1983 - Sinclair ZX Spectrum

Sinclair machines were designed by Rick Dickinson, a graduate of Northumbria University

Rick Dickinson and Spectrum

(photo from http://www.flickr.com/photos/9574086@N02/697755822/in/photostream)

1984 - ICL's Collector's Pack

Could store "1500 records of up to 9 items"

Collector's Pack Cassette

1984 - ICL's Collector's Pack

On cassette tape (key/value pairs)

Collector's Pack

14 years after Codd!

The Bad, the Good and the Ugly

  • 1987 - ISAM and partitioned files with hash lookups (key/value pairs)

  • 1991 - Oracle 7 - correlated sub-selects - Wow!

  • 1994 - dBASE - procedural with local files

  • 1997 - Sybase SQL Anywhere

  • 1998 - Read "A Guide to the SQL Standard" (Date/Darwen)

  • 1999 - Read "Database Management Systems" (Ramakrishnan)

  • MySQL becoming very popular...

MySQL

From the MySQL Reference Manual (circa 2001 - my highlighting):

5.4.5.1 Reasons NOT to Use Foreign Keys constraints

There are so many problems with foreign key constraints that we don't know where to start:

  • Foreign key constraints make life very complicated, because the foreign key definitions must be stored in a database and implementing them would destroy the whole ''nice approach'' of using files that can be moved, copied, and removed.
  • The speed impact is terrible for INSERT and UPDATE statements, and in this case almost all FOREIGN KEY constraint checks are useless because you usually insert records in the right tables in the right order, anyway.
  • There is also a need to hold locks on many more tables when updating one table, because the side effects can cascade through the entire database.
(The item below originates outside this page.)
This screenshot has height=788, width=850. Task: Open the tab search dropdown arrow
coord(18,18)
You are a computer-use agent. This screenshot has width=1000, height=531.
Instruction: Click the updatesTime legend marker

It's MUCH faster to delete records from one table first and subsequently delete them from the other tables.
  • You can no longer restore a table by doing a full delete from the table and then restoring all records (from a new source or from a backup).

MySQL

  • If you use foreign key constraints you can't dump and restore tables unless you do so in a very specific order.
  • It's very easy to do ''allowed'' circular definitions that make the tables impossible to re-create each table with a single create statement, even if the definition works and is usable.
  • It's very easy to overlook FOREIGN KEY ... ON DELETE rules when one codes an application. It's not unusual that one loses a lot of important information just because a wrong or misused ON DELETE rule.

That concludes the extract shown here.